CFPB data collection rule could exempt smallest small-business lenders
The Consumer Financial Protection Bureau finally detailed what small-business lending data it may require under the Dodd-Frank Act, but the agency also appears willing to relieve certain lenders from the reporting requirements.
The CFPB said in a 79-page outline released Tuesday that it is considering whether to exempt lenders with under $100 million or $200 million of assets out of concern that some entities “might reduce or cease their small-business lending activity because of the fixed costs of" compliance. To implement Section 1071 of Dodd-Frank, the agency is also considering exempting institutions that make few small-business loans.
The data requirements — similar to reporting obligations applicable to mortgage lenders — are designed to assess small businesses' credit needs and whether borrowers experience lending discrimination.
Banks have largely resisted collecting data on women- and minority-owned small businesses by claiming it requires too much paperwork and is a regulatory burden. But experts note that the federal government needs some visibility — where none exists currently — on the credit needs of small entities.
"We are one of the few countries that does not nationally collect small business loan origination data," said Karen Mills, a senior fellow at Harvard Business School and former head of the Small Business Administration under President Barack Obama. “It will do a lot of good for America’s small businesses, which don’t have a big lobbying arm, as they are busy running their businesses. And right now, by the way, they are in huge trouble.”

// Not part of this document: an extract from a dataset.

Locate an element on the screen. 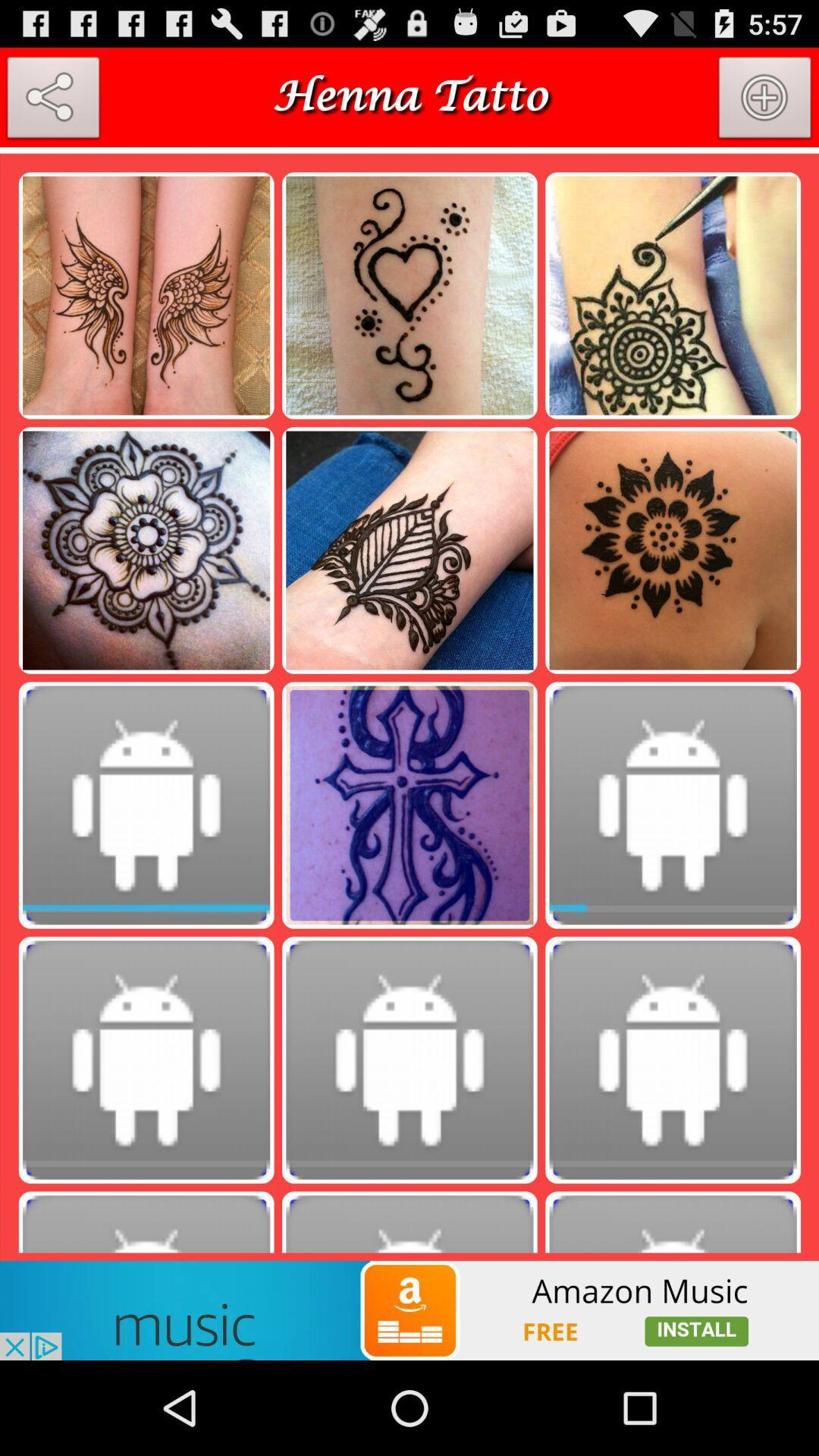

Yet the proposed exemptions in the outline and other details will likely elicit pushback from consumer groups.
The CFPB was mandated to release an outline by Tuesday under a settlement with the California Reinvestment Coalition, which sued the bureau last year to force a rulemaking on one of the last provisions of Dodd-Frank Act still to be implemented.

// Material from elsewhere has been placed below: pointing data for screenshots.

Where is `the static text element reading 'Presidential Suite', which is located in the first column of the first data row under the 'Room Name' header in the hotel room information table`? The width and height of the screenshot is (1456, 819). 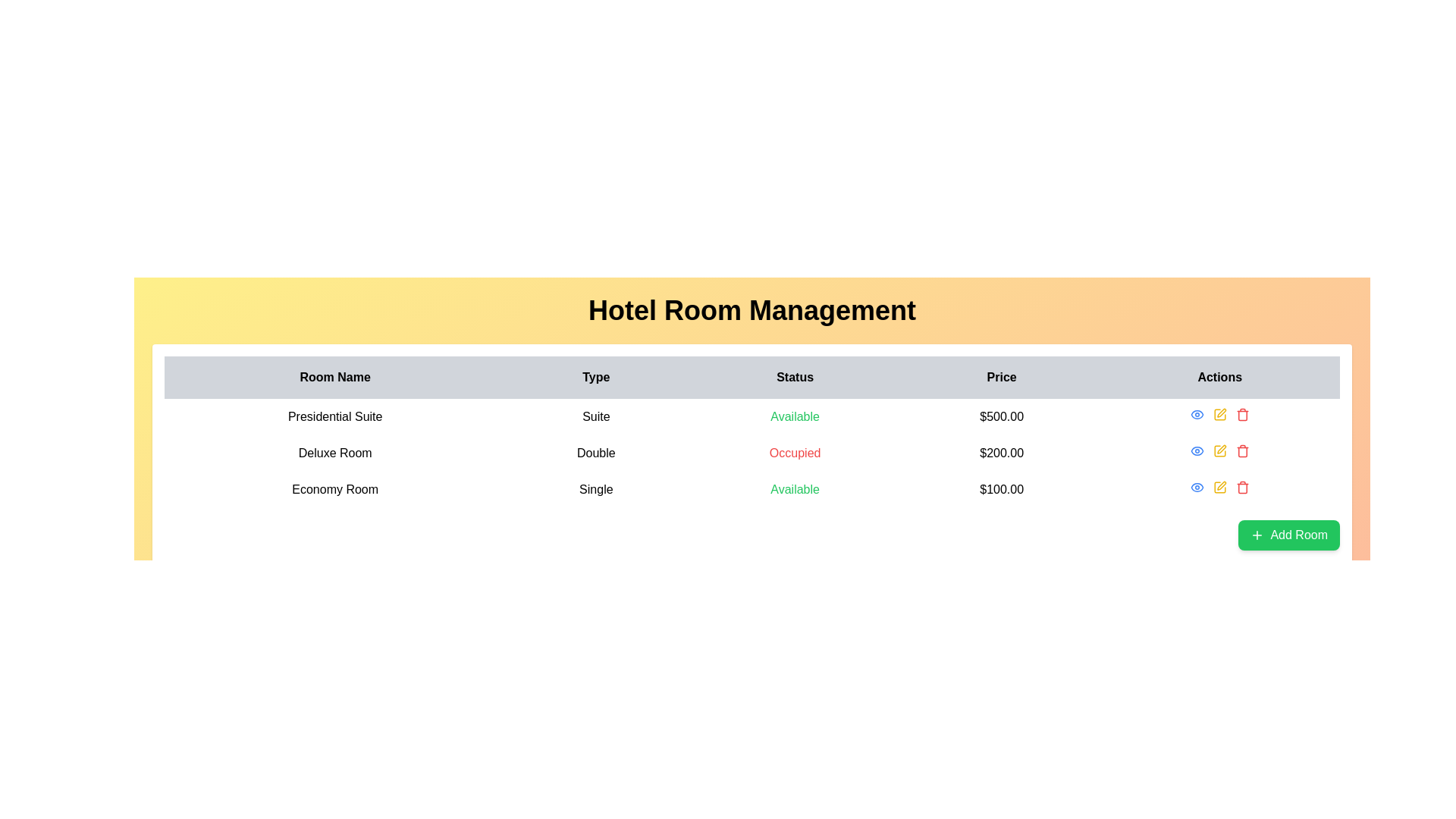
the static text element reading 'Presidential Suite', which is located in the first column of the first data row under the 'Room Name' header in the hotel room information table is located at coordinates (334, 417).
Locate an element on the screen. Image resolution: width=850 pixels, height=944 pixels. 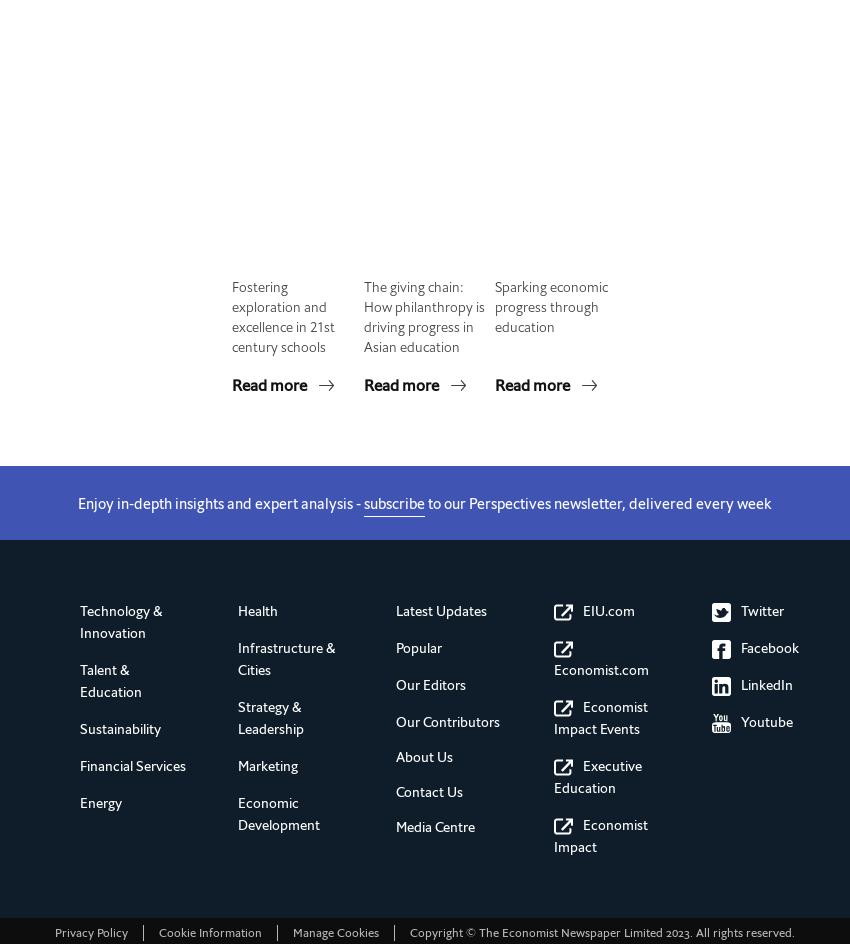
'Financial Services' is located at coordinates (133, 766).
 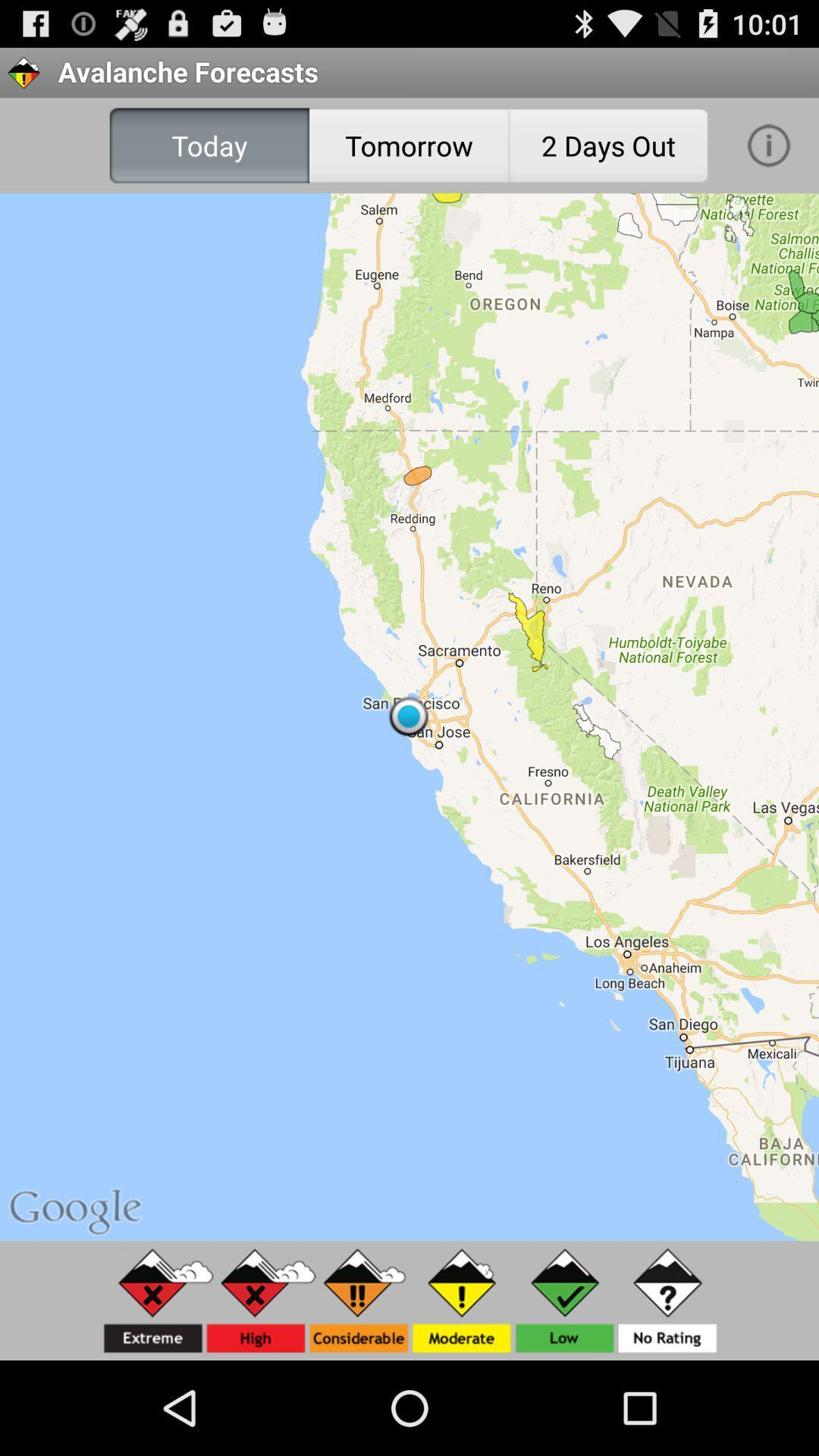 I want to click on the info icon, so click(x=769, y=155).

Dodd-Frank requires that financial institutions collect, report and make public certain data on credit applications made by women-owned, minority-owned and small businesses. The data is similar to information that banks and lenders currently collect from mortgage applicants under the Home Mortgage Disclosure Act.
In addition to exemptions for a lender's size, the bureau is considering three possible exemption thresholds for small-business loan volume: fewer than 25 loans or $2.5 million; 50 loans or $5 million; or 100 loans or $10 million.
Yet for companies required to submit the data, the CFPB is considering adding certain discretionary data points. Dodd-Frank allows the bureau to include certain details at will. The agency said it is weighing whether to include things like loan price, the amount of time a small business has been in operation and its number of employees.
“The reason why pricing is a good thing is, to understand the market, you need to understand that access to credit at a 30% annual percentage rate is very different from 300% APR," said Luz Urrutia, the CEO of Opportunity Fund, a Community Development Financial Institution in San Jose, Calif., and a former member of the CFPB's consumer advisory board. "By simply creating transparency into models, the government can create incentives that encourages the development of business models that are successful at reaching minority- and women-owned businesses.”
But consumer groups are likely to criticize the CFPB for considering that some products be left out of the rule, including consumer credit used for business purposes, leases, trade credit, factoring and merchant cash advances.
The CFPB said that term loans, lines of credit and business credit cards, collectively, make up the majority of business financing products used by small businesses and are "an essential source of financing for such businesses."
At the same time, the CFPB said in the outline that “data on loans to small businesses currently is very limited.”
Although banks provide lending data in call reports, that data captures the outstanding number and amount of loans held on bank balance sheets, not the flow of loans.
"If you want to really understand where the gaps are in the market, and whether creditworthy small-business owners are not getting loans, we need to know the flow of loans," Mills said. “We should know if we are providing credit that meets the needs of small-business owners, which provide half the jobs in our economy. But right now it’s like flying blind because we are trying to assess the gaps in the market without the relevant data.”
The CFPB also is considering requiring just data on all small-business loans, instead of including special categories for women-owned and minority-owned businesses. The bureau said it is concerned that collecting data on applications just for women-owned and minority-owned businesses would result in limited information on small businesses and “could affect all aspects of" financial institutions’ commercial lending operations.
The CFPB’s outline is peppered with questions for public comment about the data collection. For example, the bureau asks whether different asset sizes or loan volume thresholds would be more appropriate for determining the scope of reporting exemptions. and how long small financial institutions would need to conform their practices to the proposals under consideration.
The CFPB is required to convene a small-business panel of experts by Oct. 15 that will produce a report by mid-December examining the impact of a potential rule on small businesses. Under the settlement, the agency must agree on a timeline with the California Reinvestment Coalition for a notice of proposed rulemaking expected next year, said Kevin Stein, the California group's deputy director.
“This will be a game-changer in terms of access to credit,” Stein said. “For all of those that claim to be very concerned about the racial-wealth gap, this is the perfect opportunity to support a strong rule that makes clear which institutions are lending to which borrowers on what terms and where."
Urrutia said that the rulemaking needs to get going because small businesses are in need of credit.
“This is 10 years overdue, so let’s get the data and start the reporting,” she said.